Percaturan politik seolah menjadi dua kata yang tidak dapat dipisahkan. Dalam Kamus Besar Bahasa Indonesia (KBBI), kata “percaturan” sudah dapat diartikan sebagai “siasat politik”. Jika demikian dengan tanpa menyebut “politik” dalam kata “percaturan”, politik sudah termasuk di dalamnya. Namun, percaturan yang dipakai di sini adalah yang mengandung makna “perbincangan” atau “perdebatan”. Sehingga maksud dari perbincangan politik berarti “pembicaraan politik” atau “perdebatan politik”.

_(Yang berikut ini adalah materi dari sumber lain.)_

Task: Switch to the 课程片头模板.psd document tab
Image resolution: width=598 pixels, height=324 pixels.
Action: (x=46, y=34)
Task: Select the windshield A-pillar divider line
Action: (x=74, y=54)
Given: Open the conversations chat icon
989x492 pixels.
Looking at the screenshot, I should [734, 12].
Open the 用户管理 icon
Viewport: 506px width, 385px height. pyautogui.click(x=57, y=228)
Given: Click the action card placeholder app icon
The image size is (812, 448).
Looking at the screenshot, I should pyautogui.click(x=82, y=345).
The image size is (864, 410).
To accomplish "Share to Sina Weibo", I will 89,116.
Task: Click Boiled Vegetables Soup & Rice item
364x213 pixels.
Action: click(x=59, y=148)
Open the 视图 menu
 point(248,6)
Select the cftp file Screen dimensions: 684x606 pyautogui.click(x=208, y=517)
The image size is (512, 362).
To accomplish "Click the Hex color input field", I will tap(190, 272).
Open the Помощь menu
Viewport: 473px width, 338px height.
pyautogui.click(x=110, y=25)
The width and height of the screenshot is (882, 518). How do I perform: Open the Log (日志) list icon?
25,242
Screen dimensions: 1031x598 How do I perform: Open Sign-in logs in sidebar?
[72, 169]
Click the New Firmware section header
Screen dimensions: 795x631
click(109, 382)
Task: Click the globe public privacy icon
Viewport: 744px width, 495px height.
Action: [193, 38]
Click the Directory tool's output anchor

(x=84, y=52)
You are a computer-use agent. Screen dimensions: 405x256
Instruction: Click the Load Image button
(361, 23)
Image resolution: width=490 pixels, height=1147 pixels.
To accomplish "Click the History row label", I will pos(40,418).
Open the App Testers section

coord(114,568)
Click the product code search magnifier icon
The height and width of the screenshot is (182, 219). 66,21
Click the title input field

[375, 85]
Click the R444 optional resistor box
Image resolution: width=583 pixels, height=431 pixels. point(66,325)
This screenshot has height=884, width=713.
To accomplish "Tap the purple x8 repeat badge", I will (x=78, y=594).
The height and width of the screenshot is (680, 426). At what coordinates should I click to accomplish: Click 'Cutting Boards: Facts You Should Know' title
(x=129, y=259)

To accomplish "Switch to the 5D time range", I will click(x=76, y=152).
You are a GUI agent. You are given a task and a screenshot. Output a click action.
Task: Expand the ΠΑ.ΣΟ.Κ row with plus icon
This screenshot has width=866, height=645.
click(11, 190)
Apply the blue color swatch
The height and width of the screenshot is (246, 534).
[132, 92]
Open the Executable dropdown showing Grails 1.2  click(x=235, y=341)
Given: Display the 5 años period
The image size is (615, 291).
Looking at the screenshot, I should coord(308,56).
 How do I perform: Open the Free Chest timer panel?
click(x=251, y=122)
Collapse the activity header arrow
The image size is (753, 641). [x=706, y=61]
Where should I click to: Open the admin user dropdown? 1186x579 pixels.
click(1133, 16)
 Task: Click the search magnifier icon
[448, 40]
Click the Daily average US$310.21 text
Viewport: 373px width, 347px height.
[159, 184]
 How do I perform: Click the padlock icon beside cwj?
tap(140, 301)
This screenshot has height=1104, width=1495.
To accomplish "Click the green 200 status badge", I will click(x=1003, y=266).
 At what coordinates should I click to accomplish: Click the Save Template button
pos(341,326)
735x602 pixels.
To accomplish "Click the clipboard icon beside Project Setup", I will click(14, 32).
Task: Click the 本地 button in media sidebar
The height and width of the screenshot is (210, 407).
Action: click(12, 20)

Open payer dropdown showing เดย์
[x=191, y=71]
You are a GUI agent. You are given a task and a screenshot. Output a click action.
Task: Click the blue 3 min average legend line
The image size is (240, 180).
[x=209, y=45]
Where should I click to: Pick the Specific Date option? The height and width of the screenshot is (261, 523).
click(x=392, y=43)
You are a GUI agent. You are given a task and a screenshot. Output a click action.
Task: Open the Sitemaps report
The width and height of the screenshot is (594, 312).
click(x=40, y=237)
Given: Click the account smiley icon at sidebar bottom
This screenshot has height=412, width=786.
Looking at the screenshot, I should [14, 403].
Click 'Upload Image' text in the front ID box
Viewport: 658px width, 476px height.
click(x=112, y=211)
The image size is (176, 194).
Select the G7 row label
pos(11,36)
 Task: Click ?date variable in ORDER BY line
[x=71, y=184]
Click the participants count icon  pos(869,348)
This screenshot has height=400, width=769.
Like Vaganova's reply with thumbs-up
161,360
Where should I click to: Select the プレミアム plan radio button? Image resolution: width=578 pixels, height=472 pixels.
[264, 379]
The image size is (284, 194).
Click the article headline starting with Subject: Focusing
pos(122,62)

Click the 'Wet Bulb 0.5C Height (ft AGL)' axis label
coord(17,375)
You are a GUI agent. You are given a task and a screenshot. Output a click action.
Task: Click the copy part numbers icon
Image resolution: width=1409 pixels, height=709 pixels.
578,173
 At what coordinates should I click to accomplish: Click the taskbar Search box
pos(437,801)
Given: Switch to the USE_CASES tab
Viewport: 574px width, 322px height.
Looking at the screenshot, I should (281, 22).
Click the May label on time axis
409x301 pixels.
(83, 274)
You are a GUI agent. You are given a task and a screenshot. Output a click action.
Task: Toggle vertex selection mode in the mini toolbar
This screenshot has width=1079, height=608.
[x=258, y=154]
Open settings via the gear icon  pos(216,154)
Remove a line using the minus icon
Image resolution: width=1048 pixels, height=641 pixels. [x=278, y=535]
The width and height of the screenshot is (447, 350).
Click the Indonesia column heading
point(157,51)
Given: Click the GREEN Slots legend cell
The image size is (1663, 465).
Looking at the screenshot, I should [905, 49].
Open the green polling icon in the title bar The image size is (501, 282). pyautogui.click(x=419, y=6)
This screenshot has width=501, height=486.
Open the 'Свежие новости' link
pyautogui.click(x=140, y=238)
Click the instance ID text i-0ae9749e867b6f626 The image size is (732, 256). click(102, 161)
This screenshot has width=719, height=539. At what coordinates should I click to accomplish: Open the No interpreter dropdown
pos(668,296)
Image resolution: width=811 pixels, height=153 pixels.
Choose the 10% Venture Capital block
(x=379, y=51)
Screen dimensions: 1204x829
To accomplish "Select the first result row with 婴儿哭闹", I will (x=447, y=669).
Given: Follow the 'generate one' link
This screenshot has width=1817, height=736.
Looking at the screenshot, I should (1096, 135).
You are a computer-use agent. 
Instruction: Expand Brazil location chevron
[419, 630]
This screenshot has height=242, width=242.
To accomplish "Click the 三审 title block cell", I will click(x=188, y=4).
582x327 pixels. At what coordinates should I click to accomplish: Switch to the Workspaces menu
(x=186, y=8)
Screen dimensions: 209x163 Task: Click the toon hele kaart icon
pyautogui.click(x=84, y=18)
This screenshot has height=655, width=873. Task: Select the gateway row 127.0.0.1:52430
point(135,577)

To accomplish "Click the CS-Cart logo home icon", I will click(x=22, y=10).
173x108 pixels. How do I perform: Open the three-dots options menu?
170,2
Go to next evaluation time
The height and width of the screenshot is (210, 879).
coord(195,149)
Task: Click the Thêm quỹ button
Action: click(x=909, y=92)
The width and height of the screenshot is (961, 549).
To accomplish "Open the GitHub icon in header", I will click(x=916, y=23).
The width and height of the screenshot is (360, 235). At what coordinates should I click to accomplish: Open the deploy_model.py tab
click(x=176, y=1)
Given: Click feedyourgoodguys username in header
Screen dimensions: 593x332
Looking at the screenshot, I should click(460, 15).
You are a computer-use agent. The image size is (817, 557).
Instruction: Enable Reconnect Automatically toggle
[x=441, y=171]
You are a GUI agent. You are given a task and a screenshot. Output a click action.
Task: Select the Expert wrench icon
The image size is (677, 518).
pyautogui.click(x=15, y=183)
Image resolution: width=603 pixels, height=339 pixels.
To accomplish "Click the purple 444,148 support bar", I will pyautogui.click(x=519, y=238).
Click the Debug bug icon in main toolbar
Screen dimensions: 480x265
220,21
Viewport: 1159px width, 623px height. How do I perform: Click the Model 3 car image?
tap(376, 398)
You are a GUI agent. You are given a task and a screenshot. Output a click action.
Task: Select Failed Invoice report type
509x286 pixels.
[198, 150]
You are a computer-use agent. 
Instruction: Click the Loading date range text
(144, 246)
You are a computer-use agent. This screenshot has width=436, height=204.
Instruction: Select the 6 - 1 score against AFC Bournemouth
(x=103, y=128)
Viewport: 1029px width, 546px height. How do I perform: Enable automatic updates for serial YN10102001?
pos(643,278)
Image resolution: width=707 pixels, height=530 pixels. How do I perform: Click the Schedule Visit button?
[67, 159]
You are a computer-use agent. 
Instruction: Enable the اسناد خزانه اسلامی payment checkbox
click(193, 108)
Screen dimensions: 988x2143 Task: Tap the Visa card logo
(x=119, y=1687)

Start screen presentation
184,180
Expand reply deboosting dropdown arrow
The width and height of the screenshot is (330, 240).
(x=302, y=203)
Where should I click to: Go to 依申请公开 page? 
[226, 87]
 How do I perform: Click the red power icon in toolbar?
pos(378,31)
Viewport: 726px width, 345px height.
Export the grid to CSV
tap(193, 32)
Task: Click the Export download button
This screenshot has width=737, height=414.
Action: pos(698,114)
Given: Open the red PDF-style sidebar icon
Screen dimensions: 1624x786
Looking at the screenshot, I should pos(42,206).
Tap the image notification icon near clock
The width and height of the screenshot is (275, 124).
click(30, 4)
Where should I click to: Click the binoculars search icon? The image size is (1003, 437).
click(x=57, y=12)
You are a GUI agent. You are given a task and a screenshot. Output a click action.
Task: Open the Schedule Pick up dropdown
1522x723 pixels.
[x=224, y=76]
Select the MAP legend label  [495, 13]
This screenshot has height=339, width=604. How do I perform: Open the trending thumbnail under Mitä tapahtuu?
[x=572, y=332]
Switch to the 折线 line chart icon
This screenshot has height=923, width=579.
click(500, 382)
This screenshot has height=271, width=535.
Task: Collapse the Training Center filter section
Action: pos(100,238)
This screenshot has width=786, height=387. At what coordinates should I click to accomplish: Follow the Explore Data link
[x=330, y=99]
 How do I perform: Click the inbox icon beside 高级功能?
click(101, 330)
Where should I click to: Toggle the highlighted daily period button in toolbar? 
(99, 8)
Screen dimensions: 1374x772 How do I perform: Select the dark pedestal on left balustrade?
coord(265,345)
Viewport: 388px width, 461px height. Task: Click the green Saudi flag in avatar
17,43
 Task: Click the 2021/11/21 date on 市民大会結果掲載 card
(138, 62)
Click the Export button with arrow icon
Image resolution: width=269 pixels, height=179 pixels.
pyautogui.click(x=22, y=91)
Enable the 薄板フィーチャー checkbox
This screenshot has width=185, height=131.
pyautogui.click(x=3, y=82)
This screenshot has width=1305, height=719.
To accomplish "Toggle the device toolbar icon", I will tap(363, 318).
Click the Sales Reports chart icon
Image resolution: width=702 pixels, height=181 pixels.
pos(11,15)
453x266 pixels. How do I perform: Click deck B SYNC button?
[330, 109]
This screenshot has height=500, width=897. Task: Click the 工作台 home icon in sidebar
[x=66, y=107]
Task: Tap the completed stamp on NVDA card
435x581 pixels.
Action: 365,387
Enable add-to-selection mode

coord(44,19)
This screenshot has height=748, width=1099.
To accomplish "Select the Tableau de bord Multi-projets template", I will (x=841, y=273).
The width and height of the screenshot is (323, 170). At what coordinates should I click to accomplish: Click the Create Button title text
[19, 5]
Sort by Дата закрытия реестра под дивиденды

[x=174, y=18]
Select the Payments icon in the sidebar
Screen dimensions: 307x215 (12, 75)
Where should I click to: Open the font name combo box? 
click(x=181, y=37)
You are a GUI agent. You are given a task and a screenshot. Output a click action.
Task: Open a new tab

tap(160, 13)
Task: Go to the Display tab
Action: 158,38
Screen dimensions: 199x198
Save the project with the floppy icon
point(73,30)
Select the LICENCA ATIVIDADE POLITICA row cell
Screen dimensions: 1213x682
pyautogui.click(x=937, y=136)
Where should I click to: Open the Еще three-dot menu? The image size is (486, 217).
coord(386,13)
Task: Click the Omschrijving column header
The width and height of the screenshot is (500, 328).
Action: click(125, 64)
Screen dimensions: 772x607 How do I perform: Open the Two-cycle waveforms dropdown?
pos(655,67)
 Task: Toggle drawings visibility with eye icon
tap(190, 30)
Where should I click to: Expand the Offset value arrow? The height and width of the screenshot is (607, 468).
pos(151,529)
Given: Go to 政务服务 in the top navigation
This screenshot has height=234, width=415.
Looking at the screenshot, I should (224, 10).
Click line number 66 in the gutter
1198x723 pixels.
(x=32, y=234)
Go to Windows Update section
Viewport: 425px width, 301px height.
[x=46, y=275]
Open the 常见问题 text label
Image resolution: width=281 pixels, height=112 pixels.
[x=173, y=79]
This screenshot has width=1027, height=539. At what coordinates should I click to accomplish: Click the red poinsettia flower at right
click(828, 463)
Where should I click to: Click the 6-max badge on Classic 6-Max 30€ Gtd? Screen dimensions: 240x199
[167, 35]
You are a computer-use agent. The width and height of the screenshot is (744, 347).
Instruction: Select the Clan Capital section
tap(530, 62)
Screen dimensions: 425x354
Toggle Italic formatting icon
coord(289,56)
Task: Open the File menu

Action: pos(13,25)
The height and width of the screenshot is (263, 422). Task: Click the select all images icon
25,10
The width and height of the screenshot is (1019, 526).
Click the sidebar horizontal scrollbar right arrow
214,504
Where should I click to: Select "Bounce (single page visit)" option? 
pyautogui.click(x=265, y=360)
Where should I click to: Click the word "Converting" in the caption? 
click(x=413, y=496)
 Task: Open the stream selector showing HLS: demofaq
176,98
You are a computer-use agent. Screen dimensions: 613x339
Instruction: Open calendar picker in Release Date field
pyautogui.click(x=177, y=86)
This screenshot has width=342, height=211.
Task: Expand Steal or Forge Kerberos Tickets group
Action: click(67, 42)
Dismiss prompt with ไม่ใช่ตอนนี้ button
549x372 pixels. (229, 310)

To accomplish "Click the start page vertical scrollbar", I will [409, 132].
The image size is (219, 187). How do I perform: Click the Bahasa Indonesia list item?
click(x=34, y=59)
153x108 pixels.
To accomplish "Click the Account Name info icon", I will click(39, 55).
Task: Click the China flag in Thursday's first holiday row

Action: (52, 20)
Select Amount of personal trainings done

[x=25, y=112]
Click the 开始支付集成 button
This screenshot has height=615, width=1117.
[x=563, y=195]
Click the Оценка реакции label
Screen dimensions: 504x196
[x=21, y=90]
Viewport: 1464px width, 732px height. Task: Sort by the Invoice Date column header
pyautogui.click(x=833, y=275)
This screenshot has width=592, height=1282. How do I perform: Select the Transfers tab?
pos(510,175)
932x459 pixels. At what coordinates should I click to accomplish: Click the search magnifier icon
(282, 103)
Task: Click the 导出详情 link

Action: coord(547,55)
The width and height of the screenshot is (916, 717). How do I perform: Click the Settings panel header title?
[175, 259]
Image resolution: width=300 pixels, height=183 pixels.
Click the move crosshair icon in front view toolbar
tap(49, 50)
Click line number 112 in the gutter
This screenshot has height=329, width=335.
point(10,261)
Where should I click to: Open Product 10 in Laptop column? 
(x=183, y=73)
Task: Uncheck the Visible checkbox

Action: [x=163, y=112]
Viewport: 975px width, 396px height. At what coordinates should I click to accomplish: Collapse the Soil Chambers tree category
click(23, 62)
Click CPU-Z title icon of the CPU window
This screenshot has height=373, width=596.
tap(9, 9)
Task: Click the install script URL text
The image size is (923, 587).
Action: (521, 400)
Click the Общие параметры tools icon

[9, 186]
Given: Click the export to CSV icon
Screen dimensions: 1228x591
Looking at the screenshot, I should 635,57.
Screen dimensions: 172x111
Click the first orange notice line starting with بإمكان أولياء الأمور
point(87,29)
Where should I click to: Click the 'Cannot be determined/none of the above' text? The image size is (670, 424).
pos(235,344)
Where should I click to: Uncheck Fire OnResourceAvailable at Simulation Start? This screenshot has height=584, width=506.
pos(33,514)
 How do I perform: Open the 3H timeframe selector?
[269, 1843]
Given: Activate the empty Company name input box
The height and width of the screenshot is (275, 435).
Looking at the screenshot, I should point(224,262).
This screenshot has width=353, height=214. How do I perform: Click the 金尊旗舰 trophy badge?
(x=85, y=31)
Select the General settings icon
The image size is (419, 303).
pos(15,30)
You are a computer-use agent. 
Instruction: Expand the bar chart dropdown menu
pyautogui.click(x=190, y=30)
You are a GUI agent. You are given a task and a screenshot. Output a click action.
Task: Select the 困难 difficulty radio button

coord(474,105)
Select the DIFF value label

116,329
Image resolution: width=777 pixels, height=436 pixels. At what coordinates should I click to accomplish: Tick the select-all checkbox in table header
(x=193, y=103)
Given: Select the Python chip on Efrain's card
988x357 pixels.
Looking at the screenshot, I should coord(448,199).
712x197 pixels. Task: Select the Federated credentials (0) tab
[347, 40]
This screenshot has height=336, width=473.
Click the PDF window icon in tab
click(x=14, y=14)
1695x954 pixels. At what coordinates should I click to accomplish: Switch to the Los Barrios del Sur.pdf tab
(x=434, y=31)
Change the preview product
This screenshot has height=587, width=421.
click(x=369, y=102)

Baca Juga:  Peran Jurnalistik Menumbuhkan Semangat Berliterasi

Politik berasal dari bahasa Yunani “politeia” yang berarti kiat memimpin kota (polis). Prinsipnya, politik merupakan upaya untuk ikut berperan serta dalam mengurus dan mengendalikan urusan masyarakat. Aristoteles mendefinisikan politik sebagai usaha warga negara dalam mencapai kebaikan bersama atau kepentingan umum. Politik juga dapat diartikan sebagai proses pembentukan kekuasaan dalam masyarakat yang antara lain berwujud proses pembuatan keputusan. Dengan kata lain, konsep dasar berpolitik adalah selalu pada kepentingan umum dan kebijaksanaan.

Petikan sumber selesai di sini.